How do you hope to win with now free ( for single user) Visual Studio?


Visual Studio has been effectively free for almost ten years with the Express Editions launching in 2005 (which can be used for commercial purposes).

The only thing that has really changed is that Microsoft has re-merged all of the individual Express Editions into one coherent [free] product, and they have enabled things like Visual Studio Extensions.

The biggest "problem" I have with the free versions is lack of Microsoft unit testing. Aside from the differences aren't that great (and I have Visual Studio Ultimate at work, and I still rarely notice the differences).

As to what their USP will be: I would imagine that it works on Mac and Linux. It is cross-platform, so it works on all three of the major OSs unlike Visual Studio (but somewhat like Sublime).


I could see the cross-platform capability being a draw for coding for mono.

I would love to have a free for education use cross-platform minimalist IDE for C# that I could use for middle school programming classes I teach.


Linux and Mac versions, I bet.


under "Themable"

https://fluentco.de/images/ScrawlThemeableGraphic.png

can't wait to use that one :)


The "Hot Dog Stand" theme was actually requested by more than one person. Gotta give the people what they want.


If we need to compare value to price ratio using JetBrain's products, for example, $100 (discounted to $75) is a bit too much. I won't even compare to the free Atom, which thanks to plugins and architecture is turning quickly into a fully-featured IDE.

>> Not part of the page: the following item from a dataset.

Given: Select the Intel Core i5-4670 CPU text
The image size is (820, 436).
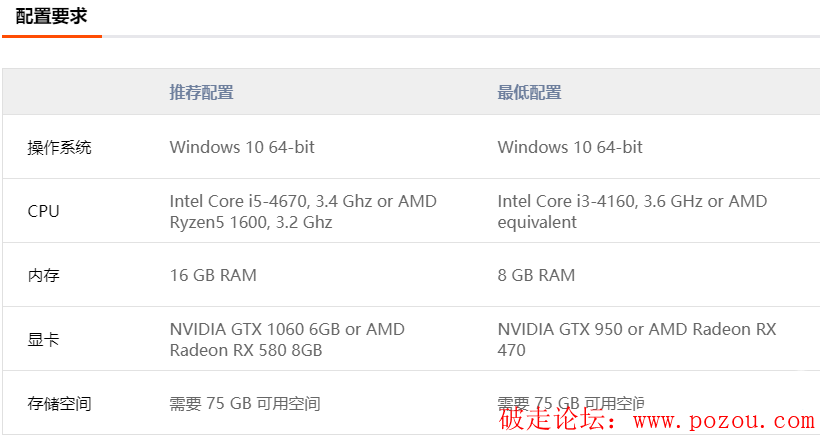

Looks nice but as a current Sublime user, I'd like to know about plugin support.

It may be because I'm only able to see the mobile site, but whilst I can see a mention of "themability", I can't see any mention of extensibility via third-party plugins.


Theres a good bit discussing the modular nature of how we're building Scrawl on the site but we will have a complete, very powerful plugin SDK.


Does it have nuget (and / or npm etc) support? Pretty essential feature for a .NET IDE


We had package manager support in our prototype and will have it in the main branch again for the v1.0 release. First nuget, then npm and bower. There will also be extensibility points here to introduce new package managers easily.


What is the difference between a text editor with programming features (which it seems like what they are aiming for) and a full fledged IDE then?


How does this compare to Brackets and Atom?

A comparison table would be a useful addition to the website.


One major difference: It's a native app, so it will use less resources, be snappier, and able to handle bigger files.


Actually, this isn't the day and age where native code IDE can be presented to be advantageous. I think what's sensible is to assume that no thick-client IDE is sufficient for arbitrarily sized projects.


Ah, I missed one rather important way Scrawl differs - it isn't free.


There is typo under the header Timeline, "We still have a long ways to go — here's our plan." ... Ways.

On another note, why would I use this instead of visual studio?


To use on OSX and Linux


"Long ways to go" is a bit of a colloquialism and not necessarily a misspelling.


As a Sublime fan, this looks really nice in comparison. However, as a PHP developer this is something I want for my Laravel applications.


Our backlog includes support for a PHPCodeEngine and framework support for Laravel and Symfony. Its not the first thing on our list but it will happen!


It woudl be great if you posted a few more screenshots of the IDE. I mean full-size ones.


I don't see trial download link there, or I missed something?


I believe trial will come after 1.0.0 is released. So hopefully soon!


alpha bits will be released in the following weeks I believe


What is the stack behind this IDE ? GTK# or a Chrome Engine ?


No debugger? As an editor it looks very nice.


Our prototype had functioning debugging with breakpoints/locals/etc. It will find its way into the main branch in the next few weeks.

Screenshot of the prototype debugging a scriptcs .csx file: http://i.imgur.com/NMK00Jc.png


charging for betas, interesting marketing technique.


I hear .net - and I run away.


No you didn't. Here you are in the comments section telling us about it.


This behavior is not something you should be proud of.